What Should You Monitor First in AI Agents
The Detailed Answer
The question of what to monitor first matters because the full set of possible agent metrics is large enough to be paralyzing, and teams that try to set up comprehensive monitoring before launch often end up launching with no monitoring at all because the setup was never completed. The better approach is to start with the smallest set of metrics that catches the most important problems, get that working before or at launch, and expand based on what the initial metrics reveal.
The three starting metrics are chosen because they cover the three most common ways an agent deployment fails catastrophically. Task success rate catches the case where the agent stops working correctly. Cost per task catches the case where the agent works but costs more than it should, which can happen silently and accumulate into a significant financial problem. Error rate catches hard failures that produce visible errors rather than quietly wrong answers. Together, these three metrics answer the most existential questions about a newly deployed agent: does it work, can we afford it, and is it crashing.
Task success rate requires you to define what success means, which is itself a valuable exercise that many teams skip. For structured outputs, success can be validated automatically (does the JSON parse, does the generated code compile, does the extracted data match the schema). For open-ended outputs, you may need a lightweight automated judge or a sampling-based human review process. Even an imperfect success metric is better than none, because it gives you a trend line that shows whether quality is improving, stable, or degrading.
Cost per task requires instrumenting every LLM call to capture token counts and converting them to dollars at the provider's rates. This is the metric that most frequently surprises teams at launch, because the cost of serving real user traffic at production volume is often two to five times what development testing predicted, and without the metric you do not discover the discrepancy until you see the invoice. A simple alert that fires when daily cost exceeds a threshold is the minimum defense against runaway spending.

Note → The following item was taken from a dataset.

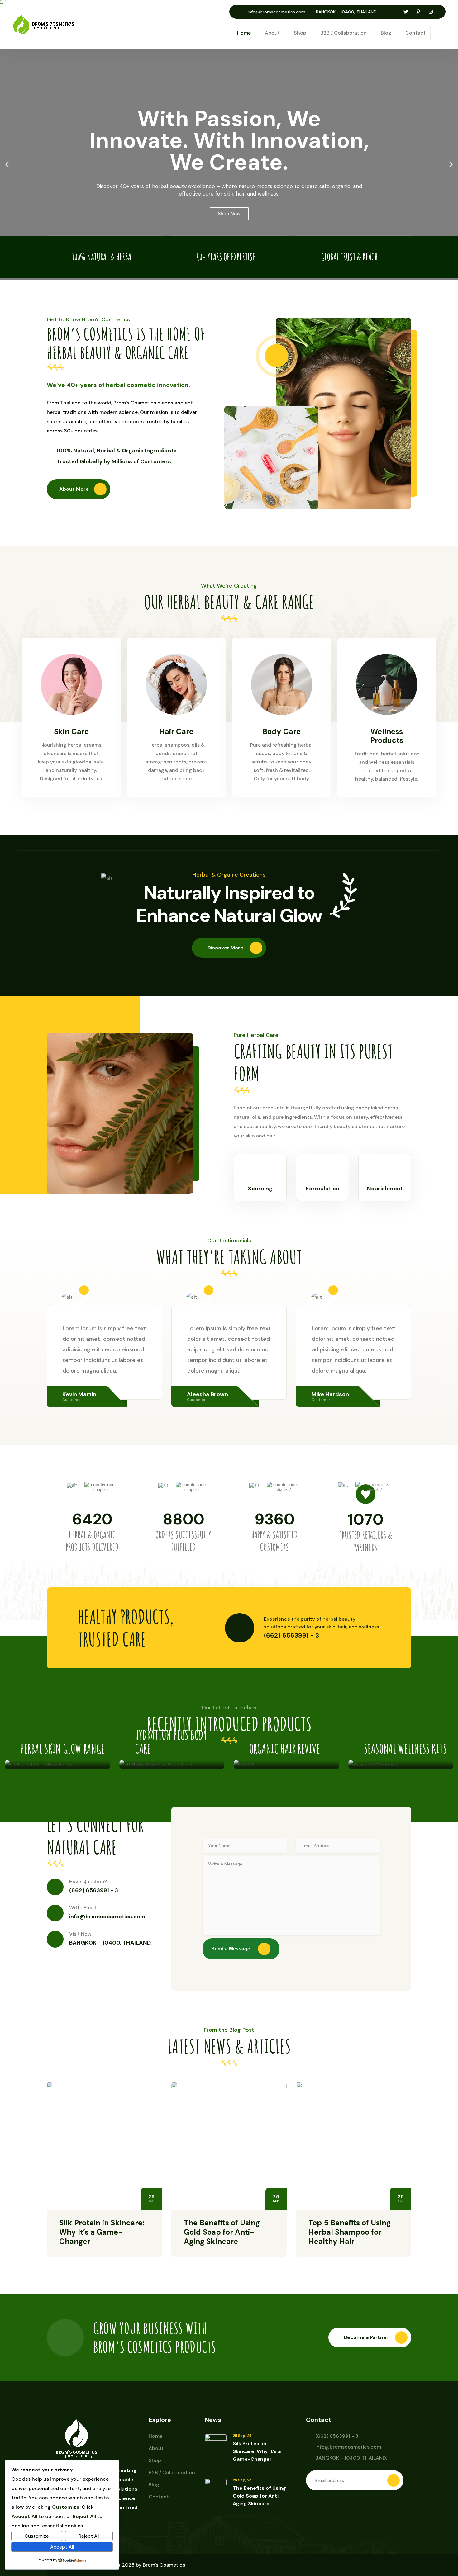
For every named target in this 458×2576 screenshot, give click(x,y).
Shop (300, 33)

Error rate requires catching and logging every exception, timeout, and explicit failure in the agent's execution. This is the simplest metric to implement because most frameworks already track errors; the key addition is making errors visible in a dashboard rather than buried in server logs where nobody checks them.
The Expansion Path
Once the initial three metrics are stable and you have baselines, the natural expansion path follows the investigation needs that arise from real incidents.
The first expansion is usually step-level metrics: LLM calls per task and tool call success rate. These are the diagnostic metrics that explain why the headline metrics are changing. An increase in LLM calls per task, even with stable success rate, means the agent is working harder for the same results, which predicts both future cost increases and eventual quality degradation. A drop in tool call success rate pinpoints the specific tool causing problems, which is far more actionable than a broad success rate decline.
The second expansion is usually tracing, not as a metric but as an investigative capability. The first time you have a failure that the metrics cannot explain, you will want a full trace of what happened, and that is the moment to implement tracing if you have not already. Tail-based sampling that captures full traces for all failures gives you investigative capability with minimal storage cost.
The third expansion is user experience metrics: follow-up rate, session length, and explicit feedback. These connect the internal metrics to what actually matters, whether users find the agent useful, and they often reveal quality problems that task success rate misses because the agent technically succeeds but does so in a way that does not meet user expectations.
The fourth expansion is automated evaluation: running the agent against a fixed test set on a regular schedule and tracking the scores over time. This catches regressions before they reach production traffic, because the evaluation set runs the agent on known-good inputs where you can compare the output to expected results. It is the most reliable way to ensure that changes to the prompt, model, or tools do not quietly degrade quality in ways that the production metrics would only reveal after affecting real users.
Monitor task success rate, cost per task, and error rate from day one. Expand to step-level diagnostics, tracing, user experience metrics, and automated evaluation as the initial metrics reveal questions they cannot answer. Start small, start early, and let real incidents guide what you add next.